__Supplied entries__.
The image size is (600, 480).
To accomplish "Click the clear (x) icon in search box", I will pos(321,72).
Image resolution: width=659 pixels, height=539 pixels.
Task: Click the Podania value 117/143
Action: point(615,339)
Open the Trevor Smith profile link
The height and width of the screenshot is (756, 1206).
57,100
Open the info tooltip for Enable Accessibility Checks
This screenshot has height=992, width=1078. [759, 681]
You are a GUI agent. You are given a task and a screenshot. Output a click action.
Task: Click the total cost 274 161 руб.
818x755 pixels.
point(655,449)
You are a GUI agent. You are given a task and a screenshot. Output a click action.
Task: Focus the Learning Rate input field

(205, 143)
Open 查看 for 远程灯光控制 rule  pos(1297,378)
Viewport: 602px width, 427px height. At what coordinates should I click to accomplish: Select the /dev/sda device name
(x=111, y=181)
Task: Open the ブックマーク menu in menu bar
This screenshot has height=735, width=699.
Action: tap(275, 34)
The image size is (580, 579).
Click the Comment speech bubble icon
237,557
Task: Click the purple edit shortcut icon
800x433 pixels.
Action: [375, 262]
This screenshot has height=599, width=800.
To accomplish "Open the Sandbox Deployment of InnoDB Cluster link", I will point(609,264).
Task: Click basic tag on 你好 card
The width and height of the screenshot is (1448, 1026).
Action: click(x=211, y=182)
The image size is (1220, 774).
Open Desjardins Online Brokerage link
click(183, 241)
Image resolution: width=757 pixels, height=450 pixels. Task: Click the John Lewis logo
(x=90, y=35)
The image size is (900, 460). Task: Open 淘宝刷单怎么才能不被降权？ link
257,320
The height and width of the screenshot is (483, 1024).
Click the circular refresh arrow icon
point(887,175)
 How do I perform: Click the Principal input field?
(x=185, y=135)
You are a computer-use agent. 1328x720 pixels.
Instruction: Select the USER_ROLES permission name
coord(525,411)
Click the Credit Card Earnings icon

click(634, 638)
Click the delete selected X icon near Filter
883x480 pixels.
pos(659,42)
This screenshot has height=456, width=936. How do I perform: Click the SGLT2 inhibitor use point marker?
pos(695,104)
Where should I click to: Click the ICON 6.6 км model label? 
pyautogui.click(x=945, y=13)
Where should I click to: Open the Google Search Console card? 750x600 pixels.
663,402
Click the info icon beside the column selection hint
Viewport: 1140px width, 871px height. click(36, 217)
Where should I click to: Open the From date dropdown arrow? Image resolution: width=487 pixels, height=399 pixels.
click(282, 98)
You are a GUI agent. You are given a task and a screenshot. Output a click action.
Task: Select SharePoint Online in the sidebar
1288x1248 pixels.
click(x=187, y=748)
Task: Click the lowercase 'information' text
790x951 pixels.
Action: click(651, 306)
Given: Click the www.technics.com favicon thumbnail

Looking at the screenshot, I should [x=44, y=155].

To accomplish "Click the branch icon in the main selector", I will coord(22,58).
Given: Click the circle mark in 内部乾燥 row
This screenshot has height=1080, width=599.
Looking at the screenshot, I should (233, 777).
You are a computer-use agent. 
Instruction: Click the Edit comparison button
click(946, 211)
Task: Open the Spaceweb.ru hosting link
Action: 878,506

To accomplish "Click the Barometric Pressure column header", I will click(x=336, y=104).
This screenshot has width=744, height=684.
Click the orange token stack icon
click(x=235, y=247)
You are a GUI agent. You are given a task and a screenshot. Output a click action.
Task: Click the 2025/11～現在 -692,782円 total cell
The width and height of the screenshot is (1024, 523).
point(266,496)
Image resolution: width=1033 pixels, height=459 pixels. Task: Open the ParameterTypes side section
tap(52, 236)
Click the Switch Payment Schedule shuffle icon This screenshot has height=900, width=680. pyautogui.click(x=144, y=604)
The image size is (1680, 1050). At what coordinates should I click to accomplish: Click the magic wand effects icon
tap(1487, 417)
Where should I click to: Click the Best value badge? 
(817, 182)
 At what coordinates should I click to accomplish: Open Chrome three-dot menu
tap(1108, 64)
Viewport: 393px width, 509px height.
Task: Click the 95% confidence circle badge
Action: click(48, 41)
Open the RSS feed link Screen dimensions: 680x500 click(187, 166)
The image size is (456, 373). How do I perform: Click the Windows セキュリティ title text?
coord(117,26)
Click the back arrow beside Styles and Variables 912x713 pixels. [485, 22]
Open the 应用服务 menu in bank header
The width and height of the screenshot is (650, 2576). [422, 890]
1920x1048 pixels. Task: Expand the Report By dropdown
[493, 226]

__What is required__. Restate the data in full so that no line differs from the original.

__Response to the task__.
The image size is (600, 480).
To accomplish "Click the clear (x) icon in search box", I will pos(321,72).
Image resolution: width=659 pixels, height=539 pixels.
Task: Click the Podania value 117/143
Action: point(615,339)
Open the Trevor Smith profile link
The height and width of the screenshot is (756, 1206).
57,100
Open the info tooltip for Enable Accessibility Checks
This screenshot has height=992, width=1078. [759, 681]
You are a GUI agent. You are given a task and a screenshot. Output a click action.
Task: Click the total cost 274 161 руб.
818x755 pixels.
point(655,449)
You are a GUI agent. You are given a task and a screenshot. Output a click action.
Task: Focus the Learning Rate input field

(205, 143)
Open 查看 for 远程灯光控制 rule  pos(1297,378)
Viewport: 602px width, 427px height. At what coordinates should I click to accomplish: Select the /dev/sda device name
(x=111, y=181)
Task: Open the ブックマーク menu in menu bar
This screenshot has height=735, width=699.
Action: tap(275, 34)
The image size is (580, 579).
Click the Comment speech bubble icon
237,557
Task: Click the purple edit shortcut icon
800x433 pixels.
Action: [375, 262]
This screenshot has height=599, width=800.
To accomplish "Open the Sandbox Deployment of InnoDB Cluster link", I will point(609,264).
Task: Click basic tag on 你好 card
The width and height of the screenshot is (1448, 1026).
Action: click(x=211, y=182)
The image size is (1220, 774).
Open Desjardins Online Brokerage link
click(183, 241)
Image resolution: width=757 pixels, height=450 pixels. Task: Click the John Lewis logo
(x=90, y=35)
The image size is (900, 460). Task: Open 淘宝刷单怎么才能不被降权？ link
257,320
The height and width of the screenshot is (483, 1024).
Click the circular refresh arrow icon
point(887,175)
 How do I perform: Click the Principal input field?
(x=185, y=135)
You are a computer-use agent. 1328x720 pixels.
Instruction: Select the USER_ROLES permission name
coord(525,411)
Click the Credit Card Earnings icon

click(634, 638)
Click the delete selected X icon near Filter
883x480 pixels.
pos(659,42)
This screenshot has height=456, width=936. How do I perform: Click the SGLT2 inhibitor use point marker?
pos(695,104)
Where should I click to: Click the ICON 6.6 км model label? 
pyautogui.click(x=945, y=13)
Where should I click to: Open the Google Search Console card? 750x600 pixels.
663,402
Click the info icon beside the column selection hint
Viewport: 1140px width, 871px height. click(36, 217)
Where should I click to: Open the From date dropdown arrow? Image resolution: width=487 pixels, height=399 pixels.
click(282, 98)
You are a GUI agent. You are given a task and a screenshot. Output a click action.
Task: Select SharePoint Online in the sidebar
1288x1248 pixels.
click(x=187, y=748)
Task: Click the lowercase 'information' text
790x951 pixels.
Action: click(651, 306)
Given: Click the www.technics.com favicon thumbnail

Looking at the screenshot, I should [x=44, y=155].

To accomplish "Click the branch icon in the main selector", I will coord(22,58).
Given: Click the circle mark in 内部乾燥 row
This screenshot has height=1080, width=599.
Looking at the screenshot, I should (233, 777).
You are a computer-use agent. 
Instruction: Click the Edit comparison button
click(946, 211)
Task: Open the Spaceweb.ru hosting link
Action: 878,506

To accomplish "Click the Barometric Pressure column header", I will click(x=336, y=104).
This screenshot has width=744, height=684.
Click the orange token stack icon
click(x=235, y=247)
You are a GUI agent. You are given a task and a screenshot. Output a click action.
Task: Click the 2025/11～現在 -692,782円 total cell
The width and height of the screenshot is (1024, 523).
point(266,496)
Image resolution: width=1033 pixels, height=459 pixels. Task: Open the ParameterTypes side section
tap(52, 236)
Click the Switch Payment Schedule shuffle icon This screenshot has height=900, width=680. pyautogui.click(x=144, y=604)
The image size is (1680, 1050). At what coordinates should I click to accomplish: Click the magic wand effects icon
tap(1487, 417)
Where should I click to: Click the Best value badge? 
(817, 182)
 At what coordinates should I click to accomplish: Open Chrome three-dot menu
tap(1108, 64)
Viewport: 393px width, 509px height.
Task: Click the 95% confidence circle badge
Action: click(48, 41)
Open the RSS feed link Screen dimensions: 680x500 click(187, 166)
The image size is (456, 373). How do I perform: Click the Windows セキュリティ title text?
coord(117,26)
Click the back arrow beside Styles and Variables 912x713 pixels. [485, 22]
Open the 应用服务 menu in bank header
The width and height of the screenshot is (650, 2576). [422, 890]
1920x1048 pixels. Task: Expand the Report By dropdown
[493, 226]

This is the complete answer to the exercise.